* _AIM OF THE TASK_
Put the records from the line with "Viewport: 1184px width, 667px" up to and including the line with "This screenshot has height=335, width=484." into a two-column CSV with the headers instruction and response, one row per record. Enclose each field in quotation marks and replace any line breaks inside a field with spaces.

* _GIVEN INFORMATION_
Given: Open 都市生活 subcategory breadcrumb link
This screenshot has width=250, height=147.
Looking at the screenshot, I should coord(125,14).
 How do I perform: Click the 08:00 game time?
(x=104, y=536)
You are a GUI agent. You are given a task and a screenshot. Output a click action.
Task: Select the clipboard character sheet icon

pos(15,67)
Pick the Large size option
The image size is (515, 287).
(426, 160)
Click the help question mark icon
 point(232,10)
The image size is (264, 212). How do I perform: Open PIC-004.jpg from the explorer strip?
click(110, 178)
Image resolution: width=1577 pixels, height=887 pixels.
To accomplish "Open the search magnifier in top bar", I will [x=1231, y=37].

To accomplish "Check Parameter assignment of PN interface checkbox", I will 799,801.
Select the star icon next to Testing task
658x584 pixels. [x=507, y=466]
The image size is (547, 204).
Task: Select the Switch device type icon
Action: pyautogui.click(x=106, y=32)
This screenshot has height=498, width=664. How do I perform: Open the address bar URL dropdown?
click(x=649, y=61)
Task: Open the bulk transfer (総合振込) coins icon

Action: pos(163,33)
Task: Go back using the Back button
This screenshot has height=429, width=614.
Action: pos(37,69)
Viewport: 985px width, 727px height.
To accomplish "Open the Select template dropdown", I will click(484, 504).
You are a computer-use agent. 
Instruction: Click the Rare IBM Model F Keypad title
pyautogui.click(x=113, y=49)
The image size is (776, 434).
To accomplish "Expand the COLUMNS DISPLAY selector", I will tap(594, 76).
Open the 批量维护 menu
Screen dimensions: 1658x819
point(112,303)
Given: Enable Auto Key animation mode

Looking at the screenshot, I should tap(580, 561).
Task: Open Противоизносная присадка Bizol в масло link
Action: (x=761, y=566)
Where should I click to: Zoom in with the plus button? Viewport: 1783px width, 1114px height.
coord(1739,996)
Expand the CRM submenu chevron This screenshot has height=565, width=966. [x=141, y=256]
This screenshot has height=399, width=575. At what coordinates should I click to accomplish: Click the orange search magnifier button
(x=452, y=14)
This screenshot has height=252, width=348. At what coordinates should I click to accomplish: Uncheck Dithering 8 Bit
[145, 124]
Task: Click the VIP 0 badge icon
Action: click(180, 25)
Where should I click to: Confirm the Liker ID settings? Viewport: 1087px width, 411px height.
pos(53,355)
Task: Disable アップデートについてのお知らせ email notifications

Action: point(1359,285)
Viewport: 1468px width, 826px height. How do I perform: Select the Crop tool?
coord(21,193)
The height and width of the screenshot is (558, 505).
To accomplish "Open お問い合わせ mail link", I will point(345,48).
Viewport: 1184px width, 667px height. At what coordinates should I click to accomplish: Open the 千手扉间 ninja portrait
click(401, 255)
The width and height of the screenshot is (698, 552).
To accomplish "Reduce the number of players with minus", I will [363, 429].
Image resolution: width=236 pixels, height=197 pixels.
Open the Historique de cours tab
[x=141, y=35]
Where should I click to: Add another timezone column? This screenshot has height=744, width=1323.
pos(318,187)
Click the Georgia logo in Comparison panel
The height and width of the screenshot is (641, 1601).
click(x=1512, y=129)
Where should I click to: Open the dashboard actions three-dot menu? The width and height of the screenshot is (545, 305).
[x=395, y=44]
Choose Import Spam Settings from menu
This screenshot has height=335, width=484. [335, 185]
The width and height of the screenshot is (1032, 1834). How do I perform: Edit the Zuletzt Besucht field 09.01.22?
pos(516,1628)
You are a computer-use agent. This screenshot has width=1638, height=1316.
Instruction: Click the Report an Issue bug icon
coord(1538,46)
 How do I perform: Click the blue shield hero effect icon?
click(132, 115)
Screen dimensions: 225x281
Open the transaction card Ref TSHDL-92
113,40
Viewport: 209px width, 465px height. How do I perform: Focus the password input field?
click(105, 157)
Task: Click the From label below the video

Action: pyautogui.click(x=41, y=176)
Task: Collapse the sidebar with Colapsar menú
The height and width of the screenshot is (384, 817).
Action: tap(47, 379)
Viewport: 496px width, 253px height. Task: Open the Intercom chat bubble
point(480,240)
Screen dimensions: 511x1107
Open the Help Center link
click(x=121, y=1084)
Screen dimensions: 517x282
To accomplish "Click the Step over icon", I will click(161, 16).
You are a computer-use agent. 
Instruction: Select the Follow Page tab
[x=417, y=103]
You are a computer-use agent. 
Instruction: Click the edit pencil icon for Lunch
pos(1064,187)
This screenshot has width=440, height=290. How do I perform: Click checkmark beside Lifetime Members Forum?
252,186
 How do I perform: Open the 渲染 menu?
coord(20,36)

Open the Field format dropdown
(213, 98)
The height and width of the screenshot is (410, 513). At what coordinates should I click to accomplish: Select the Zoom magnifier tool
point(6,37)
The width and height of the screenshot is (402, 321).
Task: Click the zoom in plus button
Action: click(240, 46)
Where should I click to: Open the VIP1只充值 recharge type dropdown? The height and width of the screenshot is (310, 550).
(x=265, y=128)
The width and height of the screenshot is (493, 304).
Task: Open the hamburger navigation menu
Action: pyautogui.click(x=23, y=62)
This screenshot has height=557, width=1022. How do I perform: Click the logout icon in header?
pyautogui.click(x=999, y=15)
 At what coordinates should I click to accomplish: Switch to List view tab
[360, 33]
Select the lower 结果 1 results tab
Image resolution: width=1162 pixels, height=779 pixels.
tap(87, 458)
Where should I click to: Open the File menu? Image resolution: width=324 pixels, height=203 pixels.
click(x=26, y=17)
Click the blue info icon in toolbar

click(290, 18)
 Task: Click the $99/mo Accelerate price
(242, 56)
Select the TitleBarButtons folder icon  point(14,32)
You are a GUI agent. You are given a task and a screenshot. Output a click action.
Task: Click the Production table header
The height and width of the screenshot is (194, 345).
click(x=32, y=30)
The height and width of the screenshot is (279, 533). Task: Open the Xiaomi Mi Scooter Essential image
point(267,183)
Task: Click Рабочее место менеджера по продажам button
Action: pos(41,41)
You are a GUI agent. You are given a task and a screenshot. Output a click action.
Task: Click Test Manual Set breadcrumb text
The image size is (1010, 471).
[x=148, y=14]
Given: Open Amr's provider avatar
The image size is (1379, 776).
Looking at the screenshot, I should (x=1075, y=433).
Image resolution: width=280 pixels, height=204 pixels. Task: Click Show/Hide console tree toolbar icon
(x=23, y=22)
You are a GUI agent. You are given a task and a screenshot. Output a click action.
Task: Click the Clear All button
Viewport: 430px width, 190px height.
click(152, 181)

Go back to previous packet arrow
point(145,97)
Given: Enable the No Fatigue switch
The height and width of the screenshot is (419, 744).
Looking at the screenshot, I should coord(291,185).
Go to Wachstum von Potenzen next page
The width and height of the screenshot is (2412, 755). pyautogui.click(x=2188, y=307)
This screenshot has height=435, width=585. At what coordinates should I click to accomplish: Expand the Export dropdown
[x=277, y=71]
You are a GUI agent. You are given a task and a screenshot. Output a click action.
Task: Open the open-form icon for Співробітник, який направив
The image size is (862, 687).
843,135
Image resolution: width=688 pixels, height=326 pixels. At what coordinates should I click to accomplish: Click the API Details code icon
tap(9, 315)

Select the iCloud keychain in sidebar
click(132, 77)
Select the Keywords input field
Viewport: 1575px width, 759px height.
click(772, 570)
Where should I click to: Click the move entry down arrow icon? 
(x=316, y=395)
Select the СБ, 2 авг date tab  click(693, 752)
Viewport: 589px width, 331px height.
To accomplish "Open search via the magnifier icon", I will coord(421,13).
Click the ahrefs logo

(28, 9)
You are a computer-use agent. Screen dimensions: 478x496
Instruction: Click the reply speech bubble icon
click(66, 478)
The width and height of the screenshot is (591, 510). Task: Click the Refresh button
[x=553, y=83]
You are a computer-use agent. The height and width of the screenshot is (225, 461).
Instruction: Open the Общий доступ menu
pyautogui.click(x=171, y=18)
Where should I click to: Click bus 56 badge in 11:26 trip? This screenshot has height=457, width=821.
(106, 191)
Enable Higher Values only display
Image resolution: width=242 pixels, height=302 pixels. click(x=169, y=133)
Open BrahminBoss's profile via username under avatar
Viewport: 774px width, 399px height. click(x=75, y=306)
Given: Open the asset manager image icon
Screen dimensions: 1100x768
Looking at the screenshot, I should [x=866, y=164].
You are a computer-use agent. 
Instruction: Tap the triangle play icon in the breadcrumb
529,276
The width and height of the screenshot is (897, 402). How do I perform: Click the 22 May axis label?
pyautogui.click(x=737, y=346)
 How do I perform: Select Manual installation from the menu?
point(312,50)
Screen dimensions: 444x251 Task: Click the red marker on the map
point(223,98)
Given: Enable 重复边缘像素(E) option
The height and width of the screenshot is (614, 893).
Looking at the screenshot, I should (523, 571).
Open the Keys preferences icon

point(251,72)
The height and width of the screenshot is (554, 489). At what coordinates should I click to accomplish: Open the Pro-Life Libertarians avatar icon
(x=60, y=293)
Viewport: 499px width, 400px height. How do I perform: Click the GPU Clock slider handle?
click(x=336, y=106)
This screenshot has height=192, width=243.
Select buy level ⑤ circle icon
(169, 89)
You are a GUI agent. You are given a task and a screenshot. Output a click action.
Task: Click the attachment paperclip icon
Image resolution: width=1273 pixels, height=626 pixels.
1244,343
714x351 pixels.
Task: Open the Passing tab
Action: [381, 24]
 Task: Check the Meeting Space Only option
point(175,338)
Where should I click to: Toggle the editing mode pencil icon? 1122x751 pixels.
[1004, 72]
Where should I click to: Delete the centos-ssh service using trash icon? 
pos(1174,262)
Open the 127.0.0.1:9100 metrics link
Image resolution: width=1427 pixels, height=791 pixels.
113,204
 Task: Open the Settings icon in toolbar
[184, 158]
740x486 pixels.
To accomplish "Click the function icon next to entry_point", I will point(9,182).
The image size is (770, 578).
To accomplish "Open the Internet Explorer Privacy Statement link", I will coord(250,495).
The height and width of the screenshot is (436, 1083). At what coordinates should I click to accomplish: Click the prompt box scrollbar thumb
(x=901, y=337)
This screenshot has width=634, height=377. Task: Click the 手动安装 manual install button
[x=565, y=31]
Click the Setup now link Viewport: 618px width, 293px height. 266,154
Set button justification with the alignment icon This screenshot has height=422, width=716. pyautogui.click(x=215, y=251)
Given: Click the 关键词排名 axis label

* _EXPECTED ANSWER_
instruction,response
"Viewport: 1184px width, 667px height. At what coordinates should I click to accomplish: Open the 千手扉间 ninja portrait","click(401, 255)"
"The width and height of the screenshot is (698, 552). To accomplish ""Reduce the number of players with minus"",","I will [363, 429]."
"Image resolution: width=236 pixels, height=197 pixels. Open the Historique de cours tab","[x=141, y=35]"
"Where should I click to: Add another timezone column? This screenshot has height=744, width=1323.","pos(318,187)"
"Click the Georgia logo in Comparison panel The height and width of the screenshot is (641, 1601).","click(x=1512, y=129)"
"Where should I click to: Open the dashboard actions three-dot menu? The width and height of the screenshot is (545, 305).","[x=395, y=44]"
"Choose Import Spam Settings from menu","This screenshot has height=335, width=484. [335, 185]"